- Poster of movie Rabia & Olivia
- Directed by: Shadab Khan
- Screenplay by: Shadab Khan
- Story by: Shadab Khan
- Produced by: Yousef Sheikh
- Starring: Sheeba Chadha Helena Prizen Klague Mustafa Sheikh Shadab Khan
- Cinematography: Lenod Kogan Pankaj Kachua
- Edited by: Prashant Panda
- Music by: Ripul Sharma
- Production company: Synchron Entertainment
- Distributed by: Disney+ Hotstar
- Release date: 24 February 2023;
- Running time: 124 minutes
- Country: India
- Language: Hindi

= Rabia & Olivia =

Rabia and Olivia is a 2023 Indian Hinglish-language drama film written and directed by Shadab Khan. The film starring Sheeba Chaddha, Nayab Khan, Helena Prizen Klague, Mustafa Sheikh, Shadab Khan.

==Plot==
Rabia and Olivia is a story of how the bond between a child and her care-taker grows into a bond of mother and daughter and how there is drastic change in the behaviour of Olivia under the Rabiya's care. But due to some unthoughtful events, Rabiya was arrested and there start an online campaign in the justice of Rabiya.
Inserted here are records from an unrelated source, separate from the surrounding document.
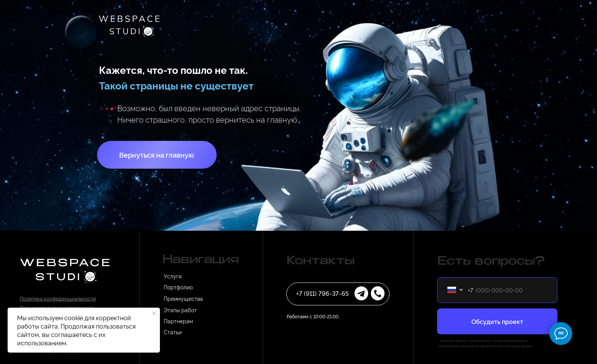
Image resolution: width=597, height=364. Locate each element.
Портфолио (178, 287)
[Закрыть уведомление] (154, 313)
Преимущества (183, 298)
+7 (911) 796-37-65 (322, 293)
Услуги (172, 276)
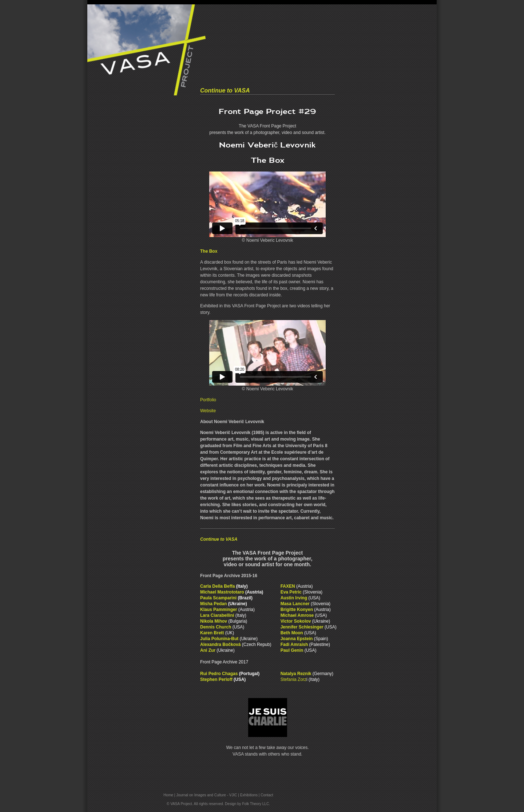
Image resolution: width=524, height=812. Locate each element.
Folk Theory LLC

Due to the intensity and fire in their efforts, more and more people join them in support of their noble mission. Ultimately, on the grounds of humanity, media, politicians and common people join in the form of a humanity and made Rabiya meet Olivia.

==Cast==
- Nayab Khan as Rabia
- Helena Prinzen Klague as Olivia
- Sheeba Chaddha as Rabiya's Mother
- Mustafa Sheikh as Moosa
- Afroz Khan as Naser Bhai
- Shadab Khan as Ishaan
- Nathan Bragg as Mark

==Production==
The drama film is produced under the banner of Synchron Entertainment, produced by Yousef Sheikh, co-produced by Tamara Gazzaz. The film is directed, story, screenplay and dialogue by Shadab Khan. The producer Yousef Sheikh has also given the screenplay and dialogue in the film. Music and lyrics are given by Ripul Sharma and background score by Jeorge Joseph. The film has been shot in Toronto, Mumbai and Aurangabad.

==Reception==
Ronak Kotecha of The Times of India has given three star and quoted it as universal story. Subuddhi Prajapti of OTT Play has also given three star and written that it is a beautiful story.